--- START ---

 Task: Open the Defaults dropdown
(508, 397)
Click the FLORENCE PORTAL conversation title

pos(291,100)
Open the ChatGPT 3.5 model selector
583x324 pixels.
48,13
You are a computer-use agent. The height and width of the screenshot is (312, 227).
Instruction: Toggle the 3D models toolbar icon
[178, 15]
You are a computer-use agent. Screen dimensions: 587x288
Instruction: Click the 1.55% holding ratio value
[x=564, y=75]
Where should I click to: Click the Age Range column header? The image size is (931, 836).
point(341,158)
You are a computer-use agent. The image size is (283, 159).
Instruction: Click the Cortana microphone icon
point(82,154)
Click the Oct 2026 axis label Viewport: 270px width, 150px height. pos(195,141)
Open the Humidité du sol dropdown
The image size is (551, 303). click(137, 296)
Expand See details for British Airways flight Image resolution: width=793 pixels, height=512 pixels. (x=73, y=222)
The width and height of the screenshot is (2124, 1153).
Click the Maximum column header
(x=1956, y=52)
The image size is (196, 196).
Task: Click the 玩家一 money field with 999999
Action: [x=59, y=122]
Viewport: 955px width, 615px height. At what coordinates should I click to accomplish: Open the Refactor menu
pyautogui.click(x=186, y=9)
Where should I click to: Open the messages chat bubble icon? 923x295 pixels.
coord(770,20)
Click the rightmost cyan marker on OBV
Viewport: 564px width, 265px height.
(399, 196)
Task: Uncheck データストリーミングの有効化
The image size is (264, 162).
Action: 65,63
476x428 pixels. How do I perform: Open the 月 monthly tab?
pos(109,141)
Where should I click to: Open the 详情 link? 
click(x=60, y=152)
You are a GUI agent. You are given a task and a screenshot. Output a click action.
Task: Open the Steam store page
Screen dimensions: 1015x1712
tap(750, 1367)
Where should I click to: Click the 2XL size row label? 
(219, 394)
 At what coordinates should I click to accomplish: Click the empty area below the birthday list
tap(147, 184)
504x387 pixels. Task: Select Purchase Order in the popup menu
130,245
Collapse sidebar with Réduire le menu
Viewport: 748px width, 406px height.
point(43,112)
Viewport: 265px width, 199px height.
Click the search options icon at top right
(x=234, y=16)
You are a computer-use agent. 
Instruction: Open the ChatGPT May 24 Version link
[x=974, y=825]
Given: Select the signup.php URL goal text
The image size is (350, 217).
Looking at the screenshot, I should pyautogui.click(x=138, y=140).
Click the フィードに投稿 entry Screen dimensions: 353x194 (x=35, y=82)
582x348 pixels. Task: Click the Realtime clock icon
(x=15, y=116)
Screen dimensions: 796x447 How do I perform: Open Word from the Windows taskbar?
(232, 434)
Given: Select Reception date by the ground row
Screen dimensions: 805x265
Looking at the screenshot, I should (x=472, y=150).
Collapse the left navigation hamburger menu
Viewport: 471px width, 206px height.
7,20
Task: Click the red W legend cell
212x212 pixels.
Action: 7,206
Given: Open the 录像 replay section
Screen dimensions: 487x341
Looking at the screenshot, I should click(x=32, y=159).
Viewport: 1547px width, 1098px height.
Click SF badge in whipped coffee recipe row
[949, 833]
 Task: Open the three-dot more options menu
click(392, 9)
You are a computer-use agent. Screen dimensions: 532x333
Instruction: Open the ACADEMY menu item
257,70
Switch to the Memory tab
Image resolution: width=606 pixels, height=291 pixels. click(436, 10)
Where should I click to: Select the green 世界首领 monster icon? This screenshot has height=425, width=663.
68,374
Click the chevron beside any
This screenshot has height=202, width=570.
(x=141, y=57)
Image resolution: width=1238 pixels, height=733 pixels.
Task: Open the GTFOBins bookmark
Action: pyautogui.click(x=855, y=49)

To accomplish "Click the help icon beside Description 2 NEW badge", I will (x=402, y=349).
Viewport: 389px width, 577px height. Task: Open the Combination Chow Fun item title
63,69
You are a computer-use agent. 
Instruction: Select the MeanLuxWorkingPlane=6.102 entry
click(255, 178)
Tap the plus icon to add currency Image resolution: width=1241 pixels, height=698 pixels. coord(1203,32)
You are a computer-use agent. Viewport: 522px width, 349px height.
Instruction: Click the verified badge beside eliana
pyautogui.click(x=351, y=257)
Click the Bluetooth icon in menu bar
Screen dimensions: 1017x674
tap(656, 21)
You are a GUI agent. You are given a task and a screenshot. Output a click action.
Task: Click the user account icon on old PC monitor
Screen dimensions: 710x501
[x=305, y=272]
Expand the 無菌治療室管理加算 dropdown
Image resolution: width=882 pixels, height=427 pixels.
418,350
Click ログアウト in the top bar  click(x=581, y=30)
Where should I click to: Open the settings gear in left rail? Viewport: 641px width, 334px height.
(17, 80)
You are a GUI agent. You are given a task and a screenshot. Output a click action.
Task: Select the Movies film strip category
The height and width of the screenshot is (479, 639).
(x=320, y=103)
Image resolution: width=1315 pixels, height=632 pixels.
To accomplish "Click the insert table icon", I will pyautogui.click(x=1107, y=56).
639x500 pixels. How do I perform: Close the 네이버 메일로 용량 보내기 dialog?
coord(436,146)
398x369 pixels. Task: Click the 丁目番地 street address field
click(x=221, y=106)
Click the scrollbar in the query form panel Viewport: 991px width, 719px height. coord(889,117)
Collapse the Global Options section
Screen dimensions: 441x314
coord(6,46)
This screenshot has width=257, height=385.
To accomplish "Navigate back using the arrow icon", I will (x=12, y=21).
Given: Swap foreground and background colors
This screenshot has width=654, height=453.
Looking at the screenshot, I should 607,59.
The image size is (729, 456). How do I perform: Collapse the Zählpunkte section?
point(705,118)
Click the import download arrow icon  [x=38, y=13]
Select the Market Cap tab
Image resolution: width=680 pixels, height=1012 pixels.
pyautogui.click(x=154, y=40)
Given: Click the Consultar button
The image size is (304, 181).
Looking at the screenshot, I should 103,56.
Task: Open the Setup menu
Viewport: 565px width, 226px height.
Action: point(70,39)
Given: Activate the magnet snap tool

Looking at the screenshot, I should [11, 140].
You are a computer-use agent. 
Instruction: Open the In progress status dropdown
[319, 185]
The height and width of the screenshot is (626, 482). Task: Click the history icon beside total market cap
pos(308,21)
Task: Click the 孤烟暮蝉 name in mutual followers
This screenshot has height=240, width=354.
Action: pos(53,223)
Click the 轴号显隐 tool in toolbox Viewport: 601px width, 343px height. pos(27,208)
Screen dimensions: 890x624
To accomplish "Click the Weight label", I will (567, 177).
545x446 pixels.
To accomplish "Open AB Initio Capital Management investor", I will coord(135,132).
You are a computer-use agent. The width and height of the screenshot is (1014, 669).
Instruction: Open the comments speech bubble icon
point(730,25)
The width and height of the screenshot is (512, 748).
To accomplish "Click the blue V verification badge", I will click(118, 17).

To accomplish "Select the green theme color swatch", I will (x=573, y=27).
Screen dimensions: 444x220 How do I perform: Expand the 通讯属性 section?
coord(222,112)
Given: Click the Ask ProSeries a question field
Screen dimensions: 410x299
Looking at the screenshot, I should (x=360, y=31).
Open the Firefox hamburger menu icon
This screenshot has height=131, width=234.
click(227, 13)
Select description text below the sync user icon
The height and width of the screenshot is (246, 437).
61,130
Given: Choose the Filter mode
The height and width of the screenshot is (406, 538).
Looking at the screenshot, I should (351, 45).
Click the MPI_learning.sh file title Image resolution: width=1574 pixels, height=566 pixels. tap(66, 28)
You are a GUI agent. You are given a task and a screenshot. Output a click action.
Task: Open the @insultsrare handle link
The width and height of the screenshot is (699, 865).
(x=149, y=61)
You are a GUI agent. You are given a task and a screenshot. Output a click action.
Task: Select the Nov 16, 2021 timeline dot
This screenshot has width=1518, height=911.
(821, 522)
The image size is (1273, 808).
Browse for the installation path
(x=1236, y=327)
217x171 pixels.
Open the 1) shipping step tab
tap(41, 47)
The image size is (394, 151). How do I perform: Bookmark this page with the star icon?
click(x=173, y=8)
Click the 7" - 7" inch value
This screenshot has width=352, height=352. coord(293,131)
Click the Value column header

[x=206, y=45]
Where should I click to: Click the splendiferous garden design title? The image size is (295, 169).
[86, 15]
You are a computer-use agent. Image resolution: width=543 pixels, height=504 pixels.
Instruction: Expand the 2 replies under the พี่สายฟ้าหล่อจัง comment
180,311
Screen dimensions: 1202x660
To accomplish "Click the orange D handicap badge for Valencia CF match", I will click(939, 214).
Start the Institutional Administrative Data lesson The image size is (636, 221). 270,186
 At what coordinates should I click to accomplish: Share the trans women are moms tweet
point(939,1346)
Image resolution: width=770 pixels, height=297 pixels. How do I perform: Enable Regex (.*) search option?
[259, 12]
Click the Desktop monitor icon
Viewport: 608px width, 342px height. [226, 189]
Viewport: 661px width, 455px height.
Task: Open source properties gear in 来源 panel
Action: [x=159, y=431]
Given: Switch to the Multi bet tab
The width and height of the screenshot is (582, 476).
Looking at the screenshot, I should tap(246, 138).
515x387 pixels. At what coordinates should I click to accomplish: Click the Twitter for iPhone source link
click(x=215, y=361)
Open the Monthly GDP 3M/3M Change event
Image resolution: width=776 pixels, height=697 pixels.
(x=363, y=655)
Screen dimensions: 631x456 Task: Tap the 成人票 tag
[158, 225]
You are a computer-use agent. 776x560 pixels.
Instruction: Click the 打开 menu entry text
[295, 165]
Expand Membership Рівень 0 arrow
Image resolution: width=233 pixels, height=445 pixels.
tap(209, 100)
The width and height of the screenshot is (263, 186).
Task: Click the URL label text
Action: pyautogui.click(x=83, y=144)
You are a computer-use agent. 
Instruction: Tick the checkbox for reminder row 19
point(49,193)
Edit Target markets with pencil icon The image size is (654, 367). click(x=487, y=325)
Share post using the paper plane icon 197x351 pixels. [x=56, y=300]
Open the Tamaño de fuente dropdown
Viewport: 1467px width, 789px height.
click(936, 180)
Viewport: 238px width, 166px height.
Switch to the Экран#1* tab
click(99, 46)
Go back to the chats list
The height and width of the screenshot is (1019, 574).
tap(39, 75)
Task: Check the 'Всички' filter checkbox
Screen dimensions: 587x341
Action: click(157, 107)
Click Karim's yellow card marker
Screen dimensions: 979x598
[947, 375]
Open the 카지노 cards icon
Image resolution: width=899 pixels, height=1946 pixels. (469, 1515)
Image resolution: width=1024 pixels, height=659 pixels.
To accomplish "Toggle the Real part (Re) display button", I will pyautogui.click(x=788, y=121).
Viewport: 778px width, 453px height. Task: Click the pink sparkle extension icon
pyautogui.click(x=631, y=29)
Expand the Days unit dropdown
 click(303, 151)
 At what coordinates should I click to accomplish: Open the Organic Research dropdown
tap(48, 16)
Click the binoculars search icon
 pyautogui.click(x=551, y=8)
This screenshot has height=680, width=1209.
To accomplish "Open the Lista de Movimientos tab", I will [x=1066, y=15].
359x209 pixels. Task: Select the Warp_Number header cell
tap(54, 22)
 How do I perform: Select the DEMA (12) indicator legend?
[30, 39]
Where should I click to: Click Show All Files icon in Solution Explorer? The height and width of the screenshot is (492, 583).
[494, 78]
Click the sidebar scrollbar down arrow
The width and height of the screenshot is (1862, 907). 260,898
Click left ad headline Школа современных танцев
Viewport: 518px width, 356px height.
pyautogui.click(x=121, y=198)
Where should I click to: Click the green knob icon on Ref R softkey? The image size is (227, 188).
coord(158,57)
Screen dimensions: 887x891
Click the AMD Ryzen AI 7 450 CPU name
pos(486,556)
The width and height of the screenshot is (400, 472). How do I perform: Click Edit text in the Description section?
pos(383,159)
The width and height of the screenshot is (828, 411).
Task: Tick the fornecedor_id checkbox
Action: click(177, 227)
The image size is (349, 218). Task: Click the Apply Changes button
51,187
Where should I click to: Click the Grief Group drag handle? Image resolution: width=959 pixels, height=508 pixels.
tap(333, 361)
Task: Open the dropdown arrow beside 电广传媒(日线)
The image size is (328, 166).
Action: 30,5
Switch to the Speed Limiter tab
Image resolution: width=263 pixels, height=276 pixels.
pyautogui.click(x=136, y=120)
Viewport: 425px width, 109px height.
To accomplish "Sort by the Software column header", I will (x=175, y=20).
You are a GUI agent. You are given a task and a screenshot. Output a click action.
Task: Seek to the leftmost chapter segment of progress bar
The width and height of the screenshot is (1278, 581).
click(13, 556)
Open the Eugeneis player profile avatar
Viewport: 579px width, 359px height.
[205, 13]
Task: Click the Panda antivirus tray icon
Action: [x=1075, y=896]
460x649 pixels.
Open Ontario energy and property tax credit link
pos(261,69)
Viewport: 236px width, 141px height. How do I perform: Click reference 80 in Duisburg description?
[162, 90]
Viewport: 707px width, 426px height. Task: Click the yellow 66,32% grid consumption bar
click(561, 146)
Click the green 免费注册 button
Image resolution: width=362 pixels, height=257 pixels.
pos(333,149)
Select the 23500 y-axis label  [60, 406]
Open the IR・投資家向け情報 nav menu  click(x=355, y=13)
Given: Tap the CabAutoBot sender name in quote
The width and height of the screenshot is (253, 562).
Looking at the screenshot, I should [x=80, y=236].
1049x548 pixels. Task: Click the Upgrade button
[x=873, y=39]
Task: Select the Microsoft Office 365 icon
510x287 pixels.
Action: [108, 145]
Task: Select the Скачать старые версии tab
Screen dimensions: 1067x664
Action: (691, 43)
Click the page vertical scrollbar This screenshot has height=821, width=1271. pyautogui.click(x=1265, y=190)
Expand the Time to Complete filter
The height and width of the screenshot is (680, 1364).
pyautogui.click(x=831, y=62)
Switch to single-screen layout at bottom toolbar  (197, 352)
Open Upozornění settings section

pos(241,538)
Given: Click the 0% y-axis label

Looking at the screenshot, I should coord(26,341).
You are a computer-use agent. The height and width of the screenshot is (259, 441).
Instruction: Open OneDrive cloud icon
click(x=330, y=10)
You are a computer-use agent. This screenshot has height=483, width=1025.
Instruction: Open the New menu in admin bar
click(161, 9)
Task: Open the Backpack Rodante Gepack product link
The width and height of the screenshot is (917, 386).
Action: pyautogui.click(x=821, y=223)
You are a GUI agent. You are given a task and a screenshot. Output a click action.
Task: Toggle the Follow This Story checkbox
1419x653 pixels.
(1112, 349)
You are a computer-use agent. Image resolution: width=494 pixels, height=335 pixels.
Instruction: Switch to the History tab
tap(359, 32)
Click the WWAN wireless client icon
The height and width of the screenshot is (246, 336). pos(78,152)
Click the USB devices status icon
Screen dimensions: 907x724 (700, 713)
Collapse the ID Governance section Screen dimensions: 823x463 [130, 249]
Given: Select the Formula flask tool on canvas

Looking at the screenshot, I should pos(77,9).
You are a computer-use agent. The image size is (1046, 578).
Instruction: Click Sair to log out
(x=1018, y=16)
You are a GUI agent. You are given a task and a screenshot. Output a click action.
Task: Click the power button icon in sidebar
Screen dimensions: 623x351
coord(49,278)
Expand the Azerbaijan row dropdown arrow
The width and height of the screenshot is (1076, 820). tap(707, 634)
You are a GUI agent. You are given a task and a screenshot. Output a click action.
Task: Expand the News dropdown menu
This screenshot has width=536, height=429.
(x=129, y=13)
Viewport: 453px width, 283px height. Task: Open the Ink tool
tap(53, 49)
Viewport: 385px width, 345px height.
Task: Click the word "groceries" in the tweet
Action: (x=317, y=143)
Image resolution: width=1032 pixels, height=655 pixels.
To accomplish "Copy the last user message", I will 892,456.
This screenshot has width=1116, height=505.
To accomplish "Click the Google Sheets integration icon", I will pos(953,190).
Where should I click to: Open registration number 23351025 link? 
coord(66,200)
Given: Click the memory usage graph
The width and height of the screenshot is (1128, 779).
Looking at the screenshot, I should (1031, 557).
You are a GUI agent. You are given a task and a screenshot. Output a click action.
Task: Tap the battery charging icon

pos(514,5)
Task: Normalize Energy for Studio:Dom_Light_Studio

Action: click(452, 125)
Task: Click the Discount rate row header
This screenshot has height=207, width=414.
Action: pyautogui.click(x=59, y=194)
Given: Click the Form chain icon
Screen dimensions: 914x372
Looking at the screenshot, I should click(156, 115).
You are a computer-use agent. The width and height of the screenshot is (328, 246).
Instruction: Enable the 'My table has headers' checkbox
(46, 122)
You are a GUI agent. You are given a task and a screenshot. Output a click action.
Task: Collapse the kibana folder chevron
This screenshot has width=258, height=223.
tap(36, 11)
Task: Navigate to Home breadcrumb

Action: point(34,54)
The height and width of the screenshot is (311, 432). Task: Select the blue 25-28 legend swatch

--- END ---

» EXERCISE REQUIREMENTS
Repeat, exactly as they stand above, the lines from the line with "The image size is (349, 218)." to the line with "Switch to the Speed Limiter tab", both lines included.

» COMPLETED TASK
The image size is (349, 218). Task: Click the Apply Changes button
51,187
Where should I click to: Click the Grief Group drag handle? Image resolution: width=959 pixels, height=508 pixels.
tap(333, 361)
Task: Open the dropdown arrow beside 电广传媒(日线)
The image size is (328, 166).
Action: 30,5
Switch to the Speed Limiter tab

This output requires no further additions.